SELECTED EXTRACT:
CMOs and CIOs Need to Get Along to Make Big Data Work

CMOs and CIOs Need to Get Along to Make Big Data Work

A global telecoms company recently decided to do what many companies are doing: figure out how to turn big data into big profits. They put together a preliminary budget and an RFP that asked vendors to take the data the company had — customer call and payments behavior, online searches, social network activity, billing, etc. — and identify opportunities.

Vendors salivated at what essentially was a blank check to collect and analyze everything. Two months later, the bids were coming in 400 percent over budget. The solution? Cut back the scope. But no one was sure what to cut and what to keep because the goals had not been clearly enough defined. Months of wasted time and money later, the company is no closer to a big data plan.

Variations of this Big Data story line are being played out in executive offices around the world, with CMOs and CIOs in the thick of it. CMOs, tasked with driving growth, are pounding the table demanding that the surfeit of customer data their companies are accumulating be turned into increased revenue. CIOs, tasked with turning technology into revenue, are themselves pounding the table demanding better requirements for Big Data initiatives.

In all this table-pounding is a central truth in today’s Big Data world: both the CMO and CIO are on the hook for turning all that data into above-market growth. Call it a shotgun marriage, but it’s one that CMOs and CIOs both need to make work―especially given that worldwide, data is growing at 40 percent per year. To do that, both executives will need to change how they work―and how they work together.

DATA SHOWN:
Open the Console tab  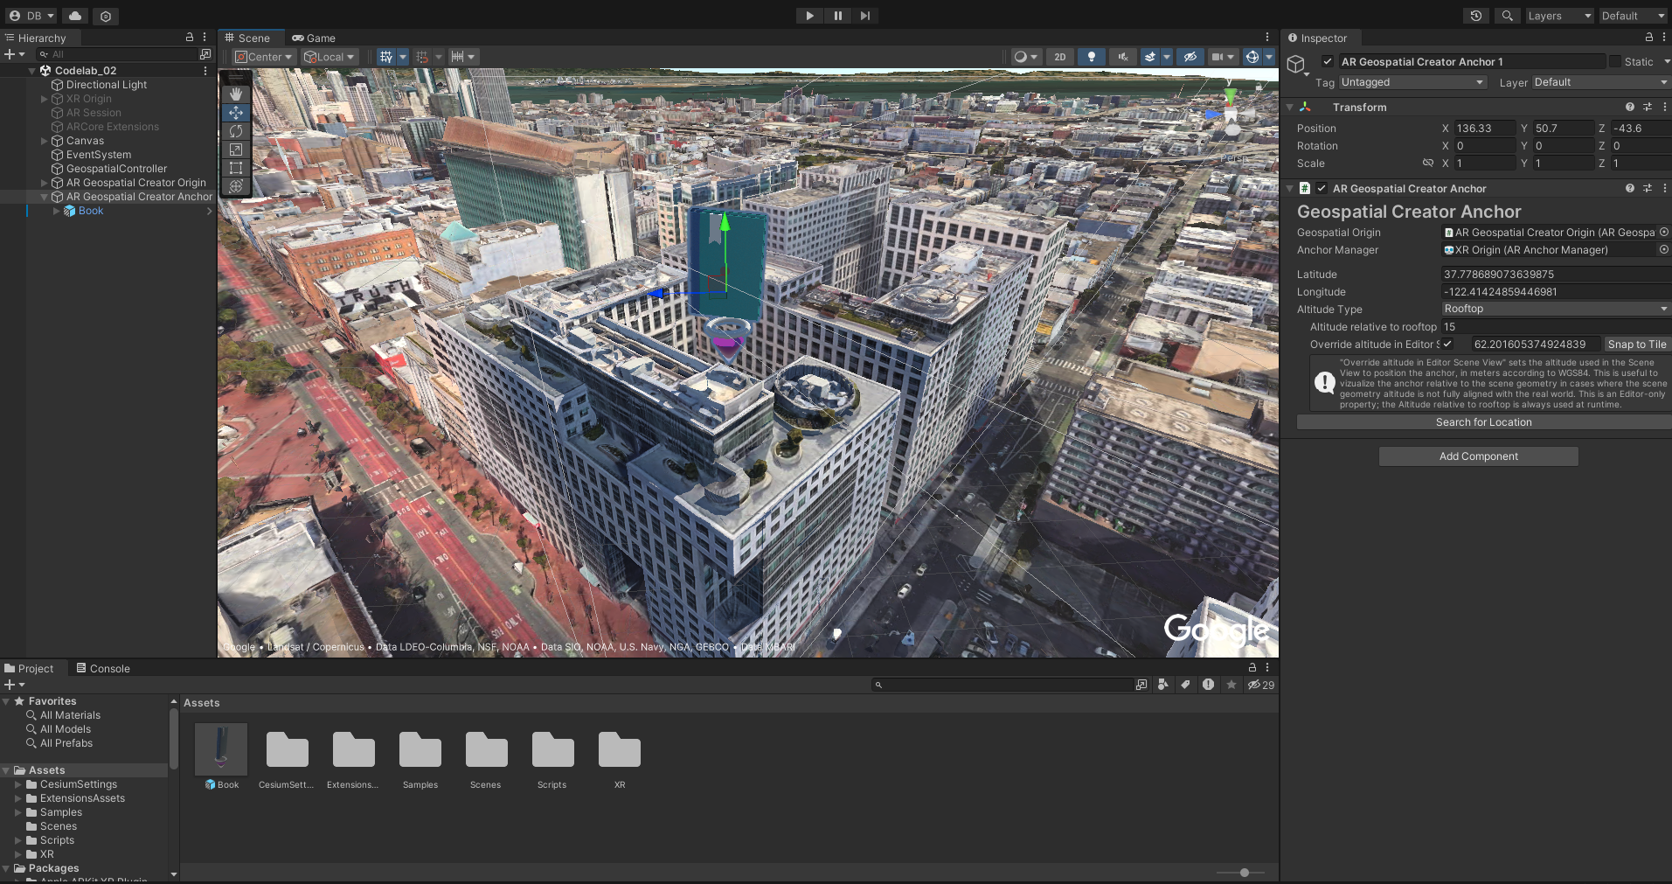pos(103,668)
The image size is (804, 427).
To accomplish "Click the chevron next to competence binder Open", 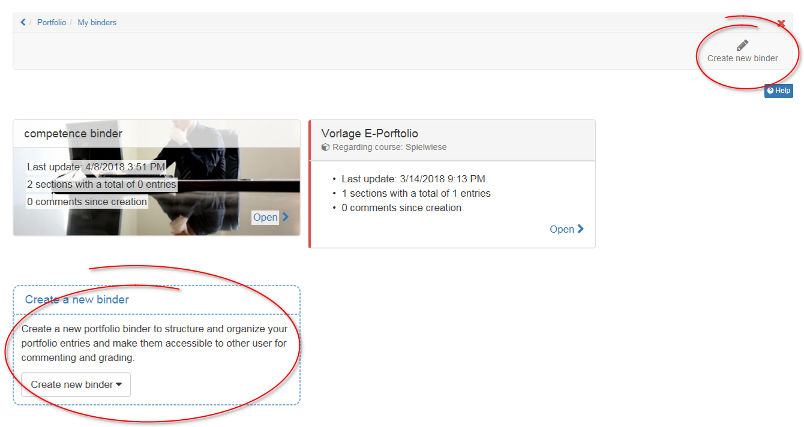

JOB 1:
From the article on CMOs and CIOs, list each kind of data that the telecoms company's RFP asked vendors to take.
JOB 2:
Print the passage of the article on CMOs and CIOs that opens with the words containing "A global telecoms" and closes with "and identify opportunities.".

EXPECTED ANSWER 1:
- customer call and payments behavior
- online searches
- social network activity
- billing

EXPECTED ANSWER 2:
A global telecoms company recently decided to do what many companies are doing: figure out how to turn big data into big profits. They put together a preliminary budget and an RFP that asked vendors to take the data the company had — customer call and payments behavior, online searches, social network activity, billing, etc. — and identify opportunities.